Abstract

This study investigated the prognostic impact of muscle volume loss (MVL) and muscle function decline in patients undergoing resection for hepatocellular carcinoma (HCC). This study enrolled 171 naïve HCC patients treated with resection from 2007 to 2015, after excluding those lacking spirometry or computed tomography findings, who had received non-curative treatments, or with restrictive or obstructive lung disorders. The median peak expiratory flow rate (%PEF) was set as the cut-off value for muscle function decline, and MVL was diagnosed using a previously reported value.

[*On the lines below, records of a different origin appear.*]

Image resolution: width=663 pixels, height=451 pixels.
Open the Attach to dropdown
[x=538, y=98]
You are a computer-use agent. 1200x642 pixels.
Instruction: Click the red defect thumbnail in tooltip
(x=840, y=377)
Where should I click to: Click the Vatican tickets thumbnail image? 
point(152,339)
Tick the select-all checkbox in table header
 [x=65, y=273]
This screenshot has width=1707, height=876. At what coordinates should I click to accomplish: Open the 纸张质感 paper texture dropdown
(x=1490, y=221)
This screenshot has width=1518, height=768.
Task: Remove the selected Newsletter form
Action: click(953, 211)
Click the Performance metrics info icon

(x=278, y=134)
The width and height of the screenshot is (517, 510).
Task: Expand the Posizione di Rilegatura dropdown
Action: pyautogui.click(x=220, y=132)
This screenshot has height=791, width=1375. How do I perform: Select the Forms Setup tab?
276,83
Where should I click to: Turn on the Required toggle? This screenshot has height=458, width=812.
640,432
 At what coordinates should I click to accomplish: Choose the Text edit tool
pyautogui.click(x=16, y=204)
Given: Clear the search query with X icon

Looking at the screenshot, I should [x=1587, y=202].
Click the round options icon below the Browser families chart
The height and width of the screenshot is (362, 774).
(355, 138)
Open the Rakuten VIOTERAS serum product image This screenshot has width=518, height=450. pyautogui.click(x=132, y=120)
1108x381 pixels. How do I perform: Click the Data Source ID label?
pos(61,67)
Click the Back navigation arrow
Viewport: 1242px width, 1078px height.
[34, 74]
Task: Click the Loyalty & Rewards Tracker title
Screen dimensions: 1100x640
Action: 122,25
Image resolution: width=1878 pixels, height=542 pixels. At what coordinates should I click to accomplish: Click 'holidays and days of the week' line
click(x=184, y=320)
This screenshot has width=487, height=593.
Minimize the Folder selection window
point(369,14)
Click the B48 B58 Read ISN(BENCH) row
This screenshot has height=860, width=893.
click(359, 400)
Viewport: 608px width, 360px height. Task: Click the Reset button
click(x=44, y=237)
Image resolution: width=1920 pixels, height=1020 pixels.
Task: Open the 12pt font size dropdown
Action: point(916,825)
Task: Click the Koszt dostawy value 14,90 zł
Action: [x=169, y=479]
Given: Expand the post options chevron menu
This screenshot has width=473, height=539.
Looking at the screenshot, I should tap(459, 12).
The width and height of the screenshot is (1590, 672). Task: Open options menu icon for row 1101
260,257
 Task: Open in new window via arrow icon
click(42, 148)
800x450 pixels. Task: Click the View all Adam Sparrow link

Clinical backgrounds and prognosis were retrospectively evaluated. Overall survival rate was lower in the MVL (n=35) as compared with the non-MVL (n=136) group (1/3/5-year overall survival rate=88.2%/81.6%/55.6% vs 91.0%/81.5%/74.8%, respectively; P=0.0083), while there were no differences regarding hepatic function or tumor burden between the groups. Child-Pugh class B (hazard ratio [HR] 3.510, 95% confidence interval [CI]: 1.558-7.926, P=0.0025), beyond Milan criteria (HR 1.866, 95%CI: 1.024-3.403, P=0.042), and presence of MVL (HR 1.896, 95%CI: 1.052-3.416, P = 0.033) were significant prognostic factors. The decreased %PEF group (n=84) showed a higher rate of postoperative delirium than the others (n=87) (27.4% vs 11.5%, P=0.0088). The cut-off values for %PEF and age for postoperative delirium were 63.3% (area under receiver operating characteristic [AUROC] 0.697) and 73years old (AUROC 0.734), respectively. Delirium was observed in 50.0% (14/28) of patients with both factors, 23.8% (15/63) of those with 1 factor, and 5.0% (4/80) of those without either factor. Muscle volume loss is an independent prognostic factor in HCC patients treated with surgical resection, while advanced age and decreased muscle function might indicate high risk for postoperative delirium.